§ **PROBLEMS**:
**A.** Please condense the paragraph of the post below that begins "The topic of value, or reward, representation" into a short bulleted list that keeps its main points.
**B.** Reproduce everything in the post below from "The topic of" down to "preferences (and beliefs)." without changing a word.
**C.** Decide whether each statement agrees with the post below. Answer yes or no, and quote the words from the post that settle it.
(i) Shea's paper argues that reward prediction error signals are meta-representational.
(ii) Rodney Brooks' paper Intelligence without Representation came out in 1989.
(iii) Neuroscientists regularly develop specific theories of representation when they claim that brain activity represents something.

§ **PAGE**:
───
Questions in the second group are about the existence and nature of internal, cognitive, representations of value. If there are comprehensive internal value representations, then they are, in terms discussed elsewhere on this blog, instances of proximal common currencies. The point of a proximal common currency is that one way, at least, to produce behaviour that is sensitive to the values (whether understood as reward, utility, pleasure,…) of the results of actions, is to represent those values internally. Then the behaviour selection process can consult the value representation, and the sensitivity of behaviour to value is both made possible and explained.

I recently ran into an elegant and interesting paper by Nicholas Shea, at the time at Oxford but now back at King’s College, London. The paper, like it says on the box, argues that reward prediction error signals are meta-representational. On this blog so far, I’ve mostly left discussion of representation as a topic in a black box, and focused on the arguments about whether or not there is, or must be, a represented common currency in order to explain order in behaviour. But that’s not because of my thinking that representation - especially of values - wasn’t an interesting topic.

Representation has, of course, an enduring fascination for the philosophy of cognitive science. Back in the olden days this fascination was partly expressed in big picture yelling about whether cognition in general was essentially representational, or was possible without representations (e.g. Rodney Brooks’ famous 1991 paper Intelligence without Representation [PDF]).

There’s also a tradition of more interesting - to my mind, anyway, - work focused on developing detailed theories of various kinds of representation, and working out how they might apply to far more specific cognitive phenomena and cognitive mechanisms. Shea’s paper is a fine example of that latter approach. It reminds me a bit of Dan Lloyd’s wonderful book Simple Minds (1989), in focusing on simple systems that, because they can be exhaustively described, can explicitly be shown to instantiate representations by the lights of a specific theory.

The topic of value, or reward, representation cries out for serious philosophical treatment. Neuroscientists explicitly and regularly make claims about what this or that brain network, or brain activity, represents, but rarely develop or invoke specific theories of representation while they do so. Most of the work goes on experimental design and execution aimed at showing suitably determinate relationships between the brain network or activity and something else that can be independently measured. A theory of representation can help work out how to relate the discoveries from neuroscience - in this case including neuroeconomics - to theories from other relevant areas, and to theories at other scales of granularity including, perhaps and eventually, whole agent theories about the rational explanation of actions in terms of desires or preferences (and beliefs).
───
§ **MATERIAL PROVIDED**:
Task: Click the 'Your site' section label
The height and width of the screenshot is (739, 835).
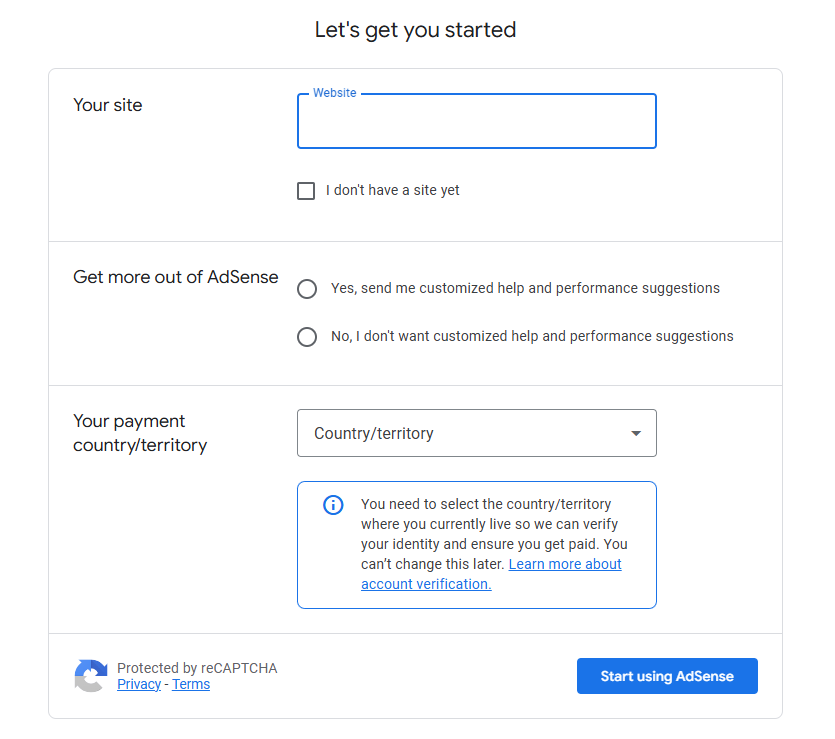Action: coord(108,105)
───
§ **SOLUTIONS PER TASK**:
**A.**
- Value or reward representation deserves serious philosophical attention.
- Neuroscientists often claim that brain networks or activity represent something, but they rarely develop or invoke specific theories of representation.
- Most of their effort goes into experiments that show determinate links between brain activity and something that can be measured independently.
- A theory of representation could connect neuroscience findings, including neuroeconomics, to theories in other areas and at other scales, possibly including whole-agent theories that explain actions through desires or preferences and beliefs.

**B.**
The topic of value, or reward, representation cries out for serious philosophical treatment. Neuroscientists explicitly and regularly make claims about what this or that brain network, or brain activity, represents, but rarely develop or invoke specific theories of representation while they do so. Most of the work goes on experimental design and execution aimed at showing suitably determinate relationships between the brain network or activity and something else that can be independently measured. A theory of representation can help work out how to relate the discoveries from neuroscience - in this case including neuroeconomics - to theories from other relevant areas, and to theories at other scales of granularity including, perhaps and eventually, whole agent theories about the rational explanation of actions in terms of desires or preferences (and beliefs).

**C.**
(i) Yes: "argues that reward prediction error signals are meta-representational"
(ii) No: "Rodney Brooks’ famous 1991 paper Intelligence without Representation"
(iii) No: "but rarely develop or invoke specific theories of representation while they do so"